Удивительные вещи совершаются в байкальской воде с точки зрения человека. С точки зрения омуля ничего удивительного в Байкале, наверное, нет. Все просто.

7

— Какой ты красивый, — говорю я Байкалу, — влюбиться можно!..

Садится солнце.

Когда я собиралась сюда ехать, одна знакомая специально позвонила мне:

— Слушай, брось, пожалуйста, там свои привычки! Не ложись спать рано и не вставай поздно. Какие, если бы ты знала, на Байкале восходы и закаты!..

Я ложусь поздно и встаю в четыре часа утра, но сопки затянуты дымкой: где-то горит тайга, так что восходов практически нет. Что касается закатов, то на Сахалине я видела и почище: целая буря красок. Но во всем, что происходит на Байкале, есть какое-то уверенное обаяние.

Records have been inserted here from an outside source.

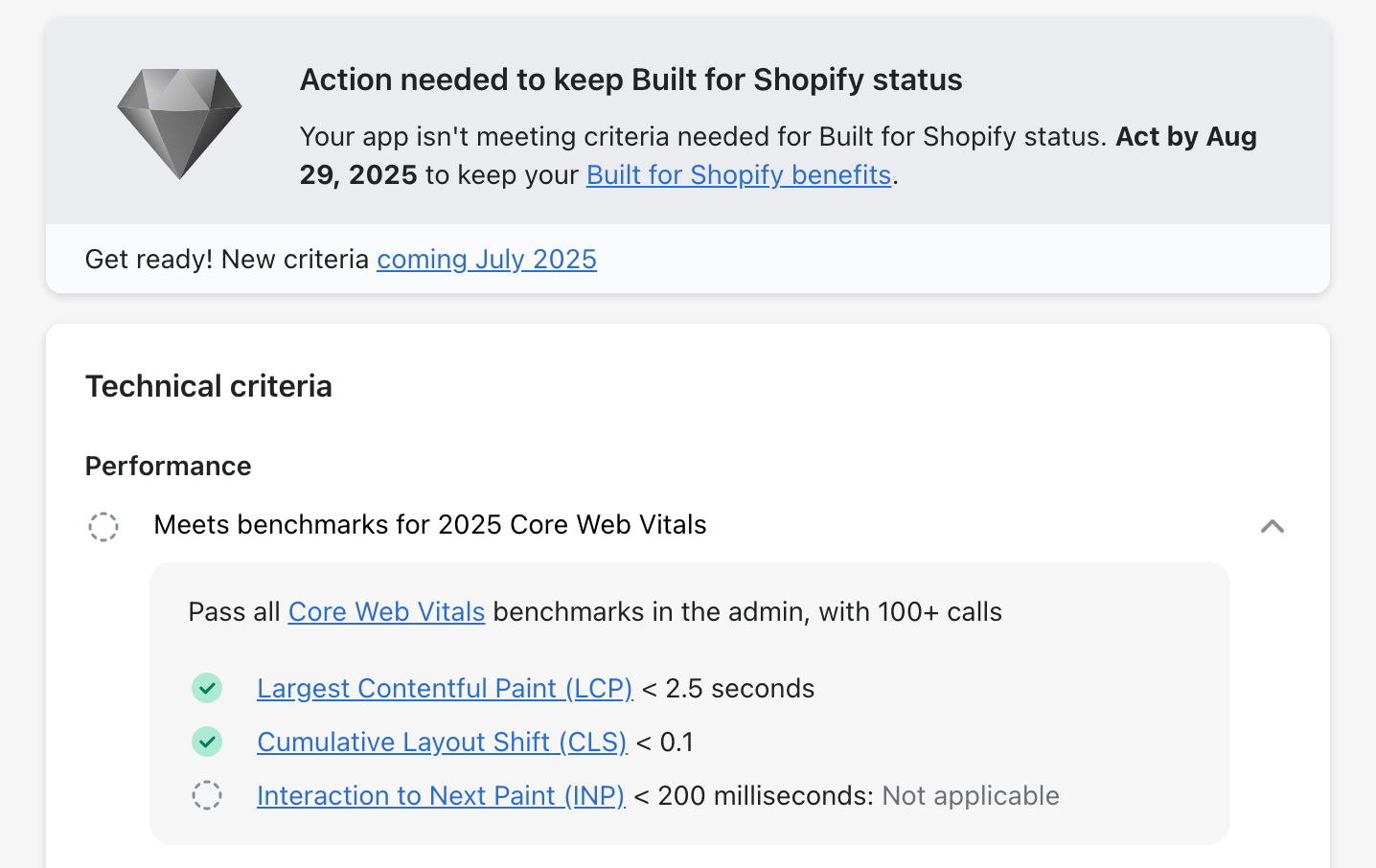Click the green checkmark beside Cumulative Layout Shift
This screenshot has height=868, width=1376.
tap(207, 742)
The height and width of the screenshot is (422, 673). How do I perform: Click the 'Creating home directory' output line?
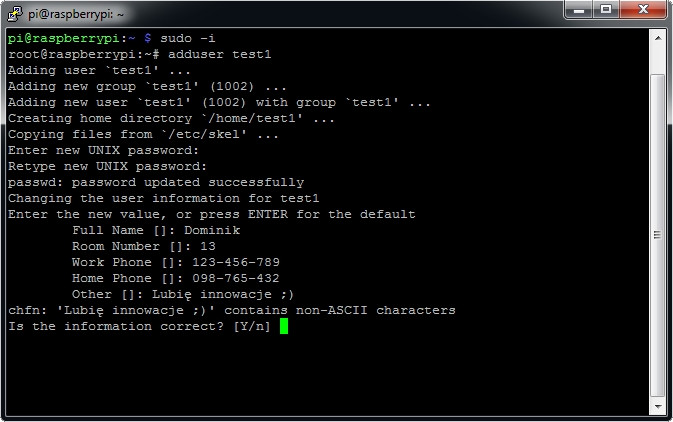(x=171, y=118)
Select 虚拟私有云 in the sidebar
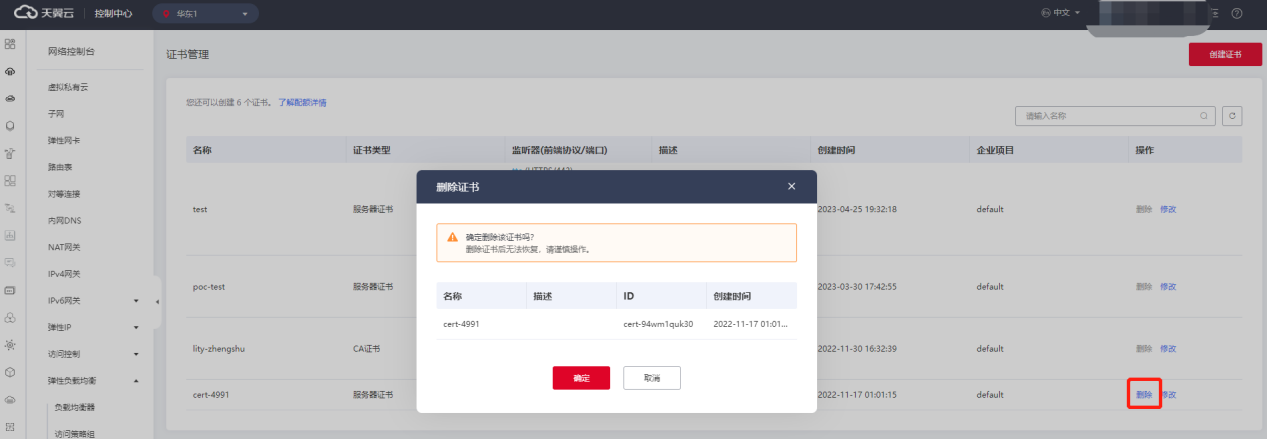The height and width of the screenshot is (439, 1267). [69, 87]
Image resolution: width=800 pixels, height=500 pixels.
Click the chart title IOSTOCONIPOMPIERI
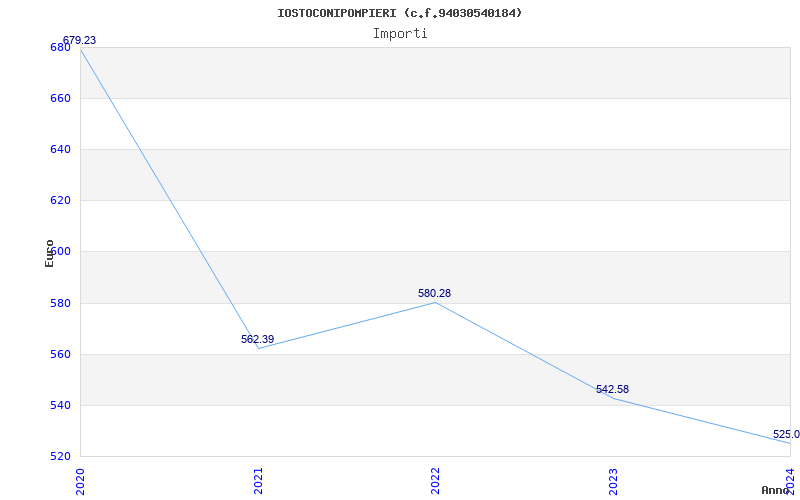[399, 13]
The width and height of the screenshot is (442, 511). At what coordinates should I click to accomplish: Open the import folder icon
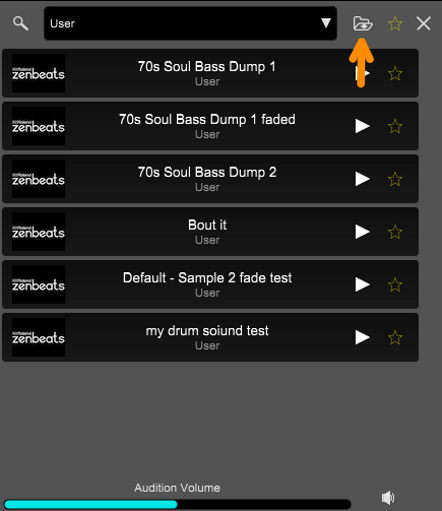click(363, 24)
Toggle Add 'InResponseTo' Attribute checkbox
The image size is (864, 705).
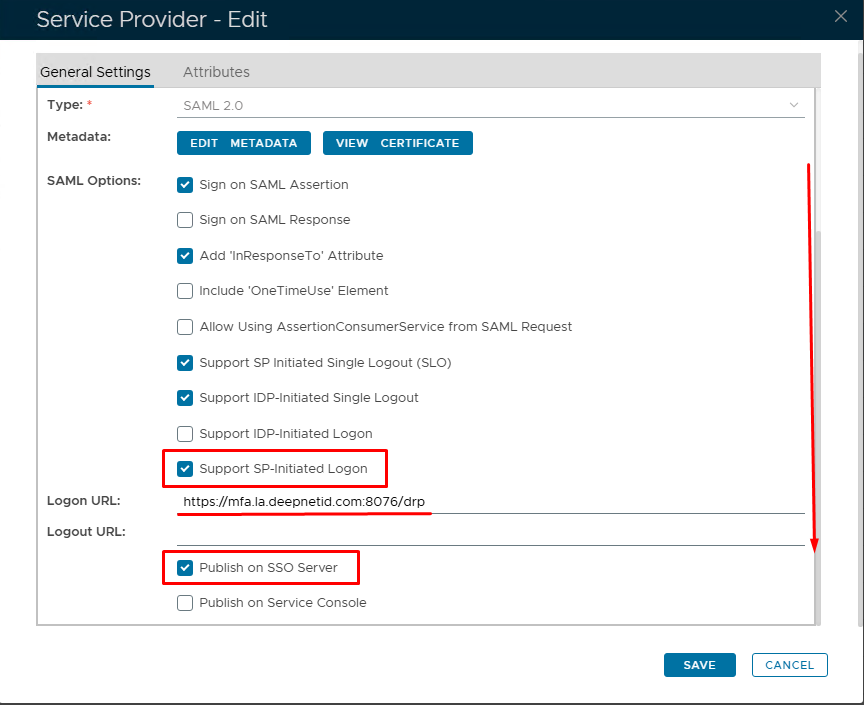[185, 256]
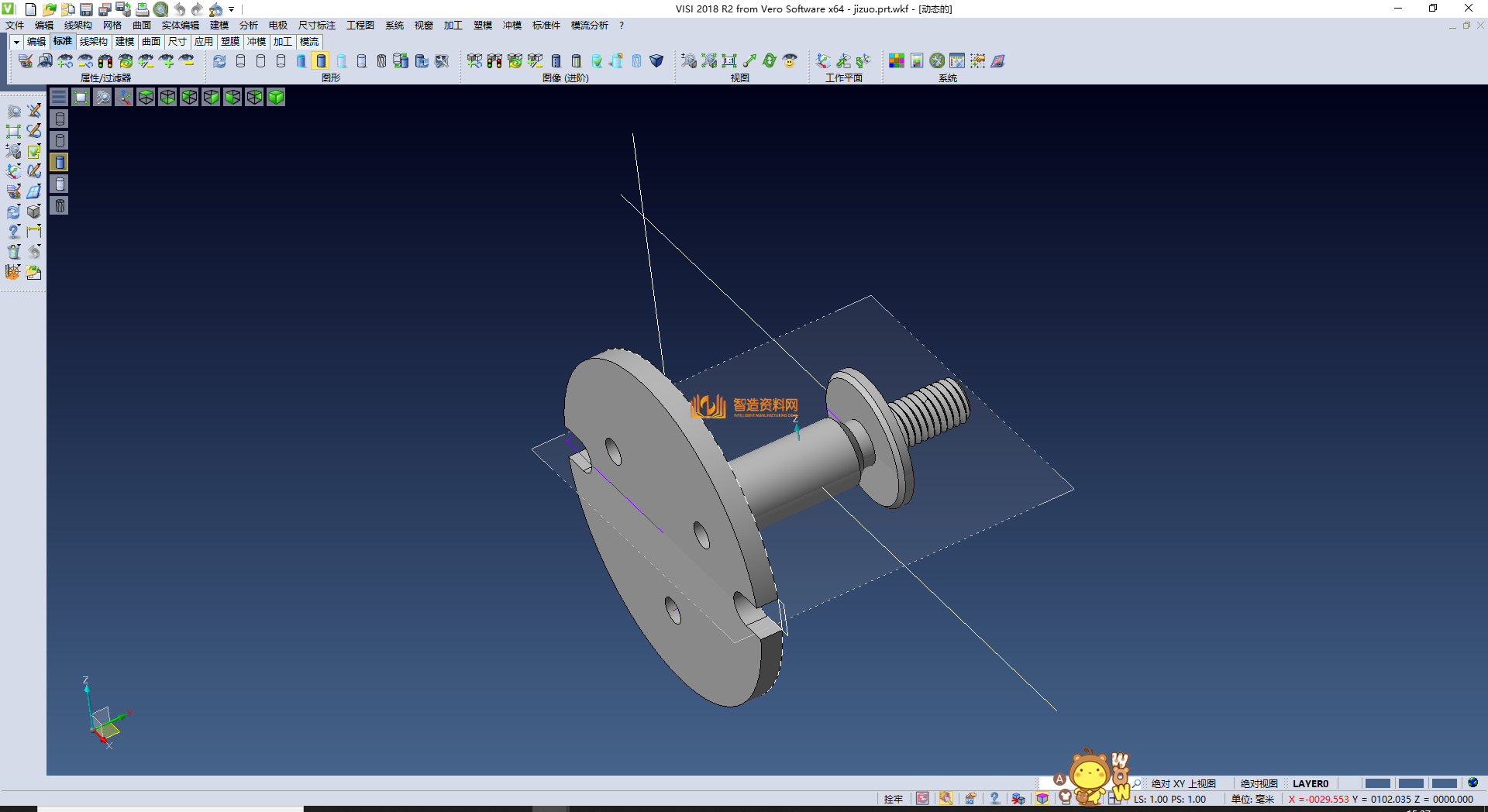Toggle the highlighted cube icon in status bar
This screenshot has width=1488, height=812.
coord(1042,799)
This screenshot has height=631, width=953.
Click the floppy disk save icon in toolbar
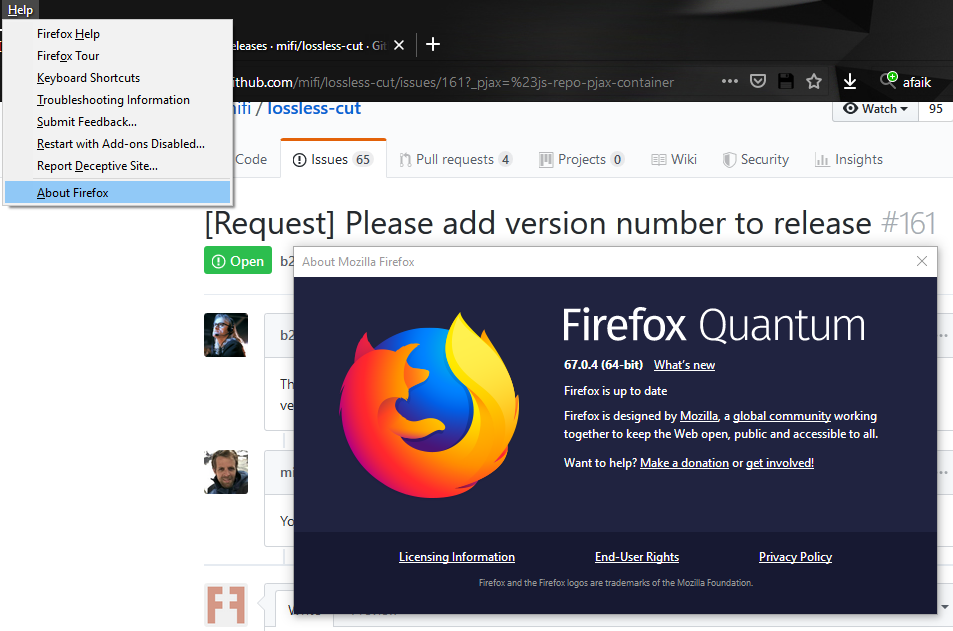click(x=785, y=82)
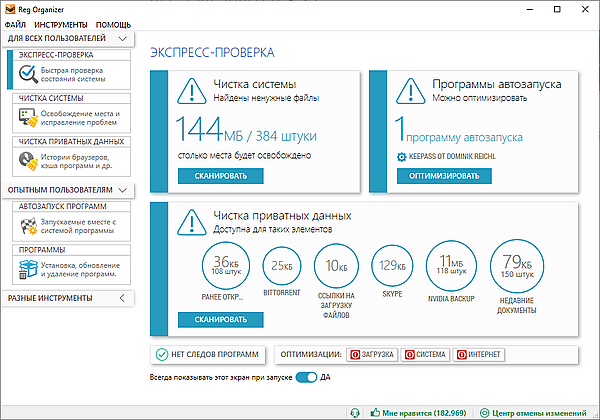600x420 pixels.
Task: Toggle the always show this screen switch
Action: pyautogui.click(x=306, y=377)
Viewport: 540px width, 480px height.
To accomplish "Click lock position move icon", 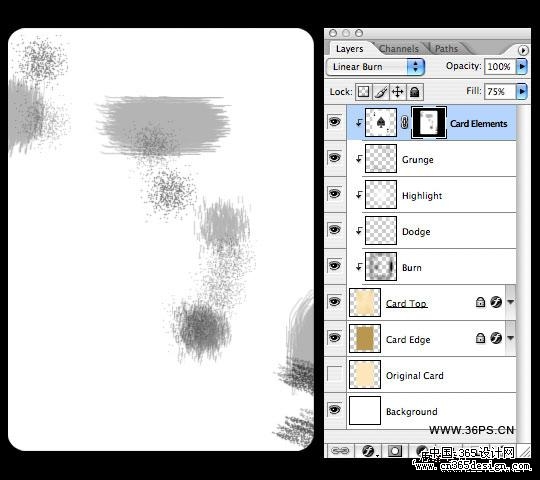I will click(397, 92).
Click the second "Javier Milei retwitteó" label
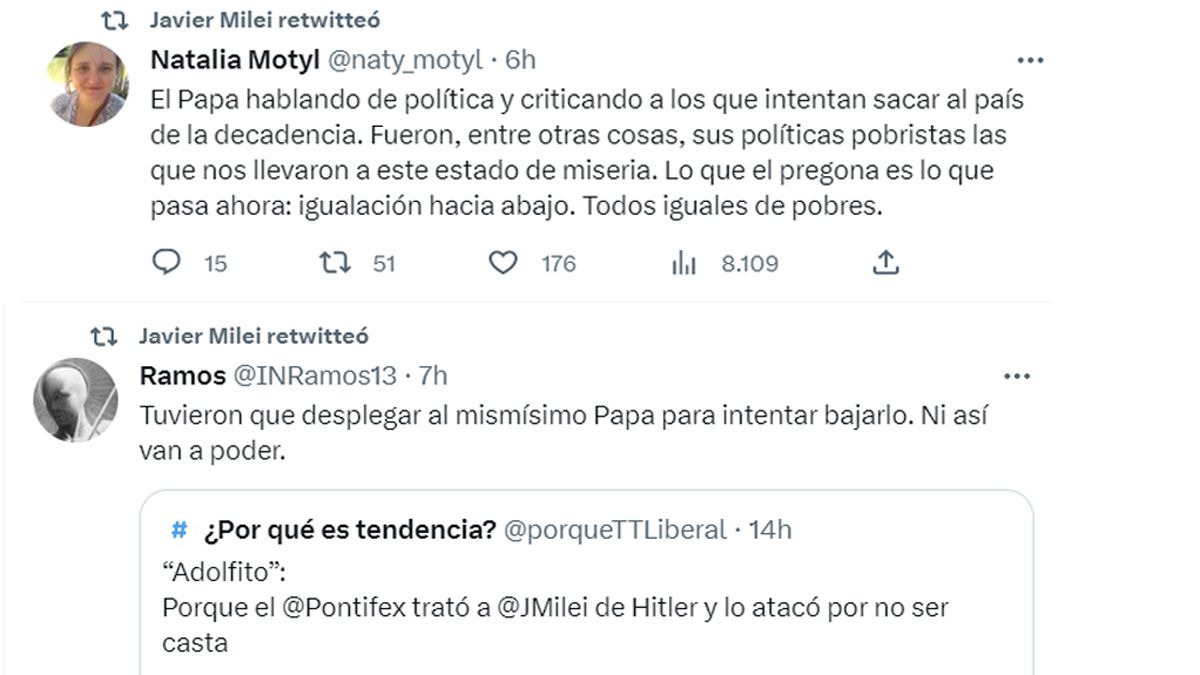Screen dimensions: 1200x675 coord(254,335)
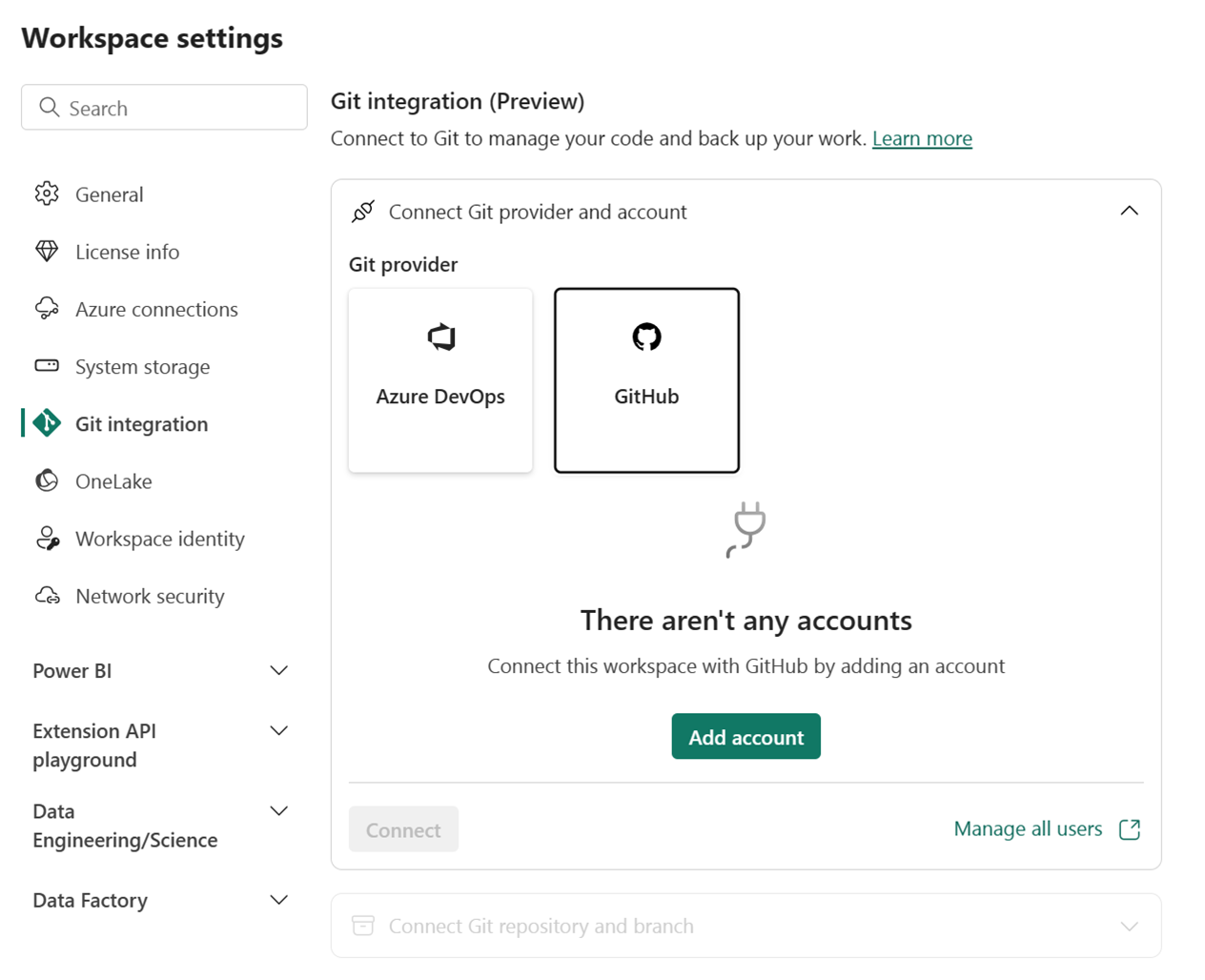Expand the Data Factory section
The width and height of the screenshot is (1205, 980).
[x=278, y=899]
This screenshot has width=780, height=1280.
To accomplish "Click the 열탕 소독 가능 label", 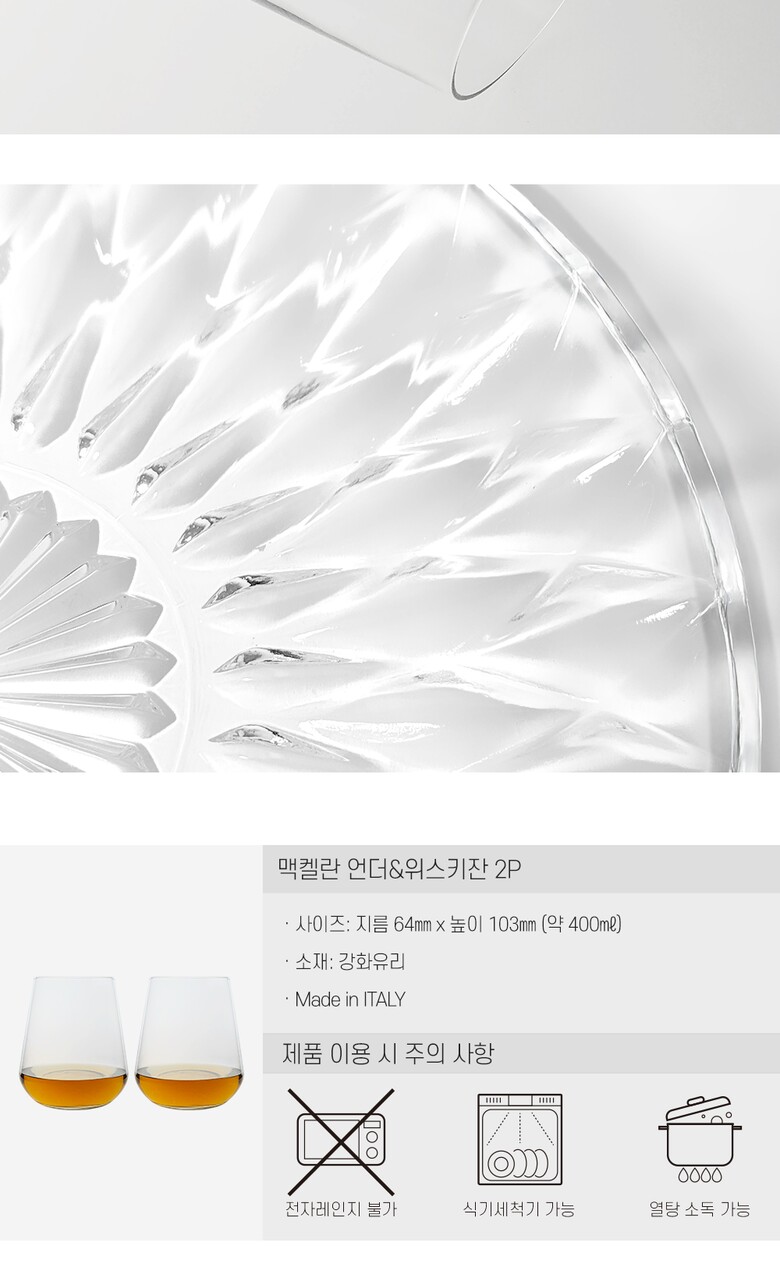I will (699, 1210).
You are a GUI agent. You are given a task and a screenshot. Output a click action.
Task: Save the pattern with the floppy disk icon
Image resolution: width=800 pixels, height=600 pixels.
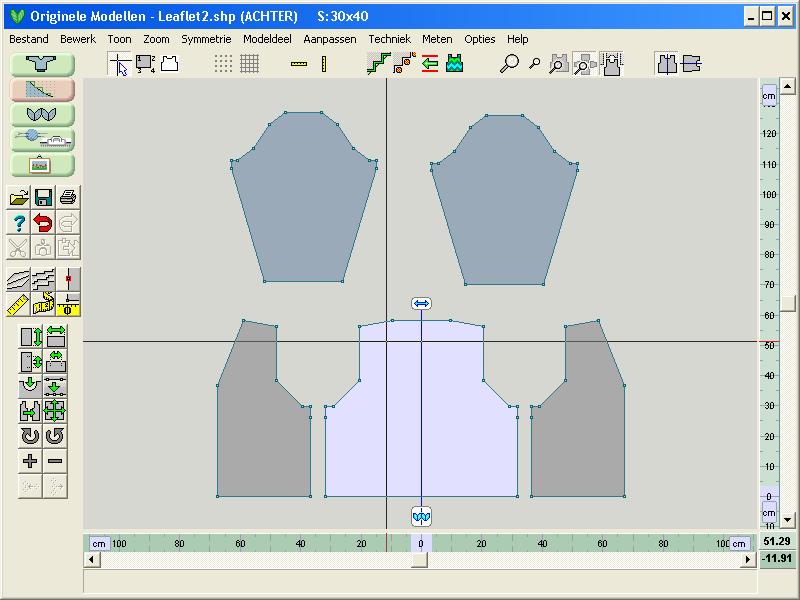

Солнце неторопливо коснулось сопки и лежит на ней долго, спокойно. На черной воде — длинный огненный столб. Наконец солнце, шевельнувшись, скатывается за сопку, остается пучок неярких лучей, уткнувшихся в тучу. По воде плывет масляная синева и колеблющееся зыбкое пламя. Ветерок сдергивает синеву, вода становится мятой и черной, только возле берега гладкий вялый прибой — и по нему аккуратно стекает, сбивается на камни розовый закатный свет…

8

— Девочки!.. — кричит Николай Павлович Ладейщиков. — Замерьте уровень, Борис Филиппыч купается!..

Меня уверяют, что когда купается Борис Филиппыч, уровень воды в Байкале поднимается приблизительно на ту же величину, как после перекрытия Братской плотины. Правда, здешний погодный бог Ладейщиков только грозится замерить уровень, так что сведения не точны.

Сам Борис Филиппыч относится к остротам по поводу своего роста и объема с присущим ему достоинством. Он считает это пустое острословие не больше как периодическими вспышками зависти со стороны более мелких представителей человеческой породы.

На Борисе Филиппыче — брезентовые широкие брюки, ремень с якорем, клетчатая рубаха, брезентовая куртка, берет. Загорелый, огромный, по-своему красивый, он похож на телохранителя главаря пиратов из фильмов, выпускаемых Одесской студией.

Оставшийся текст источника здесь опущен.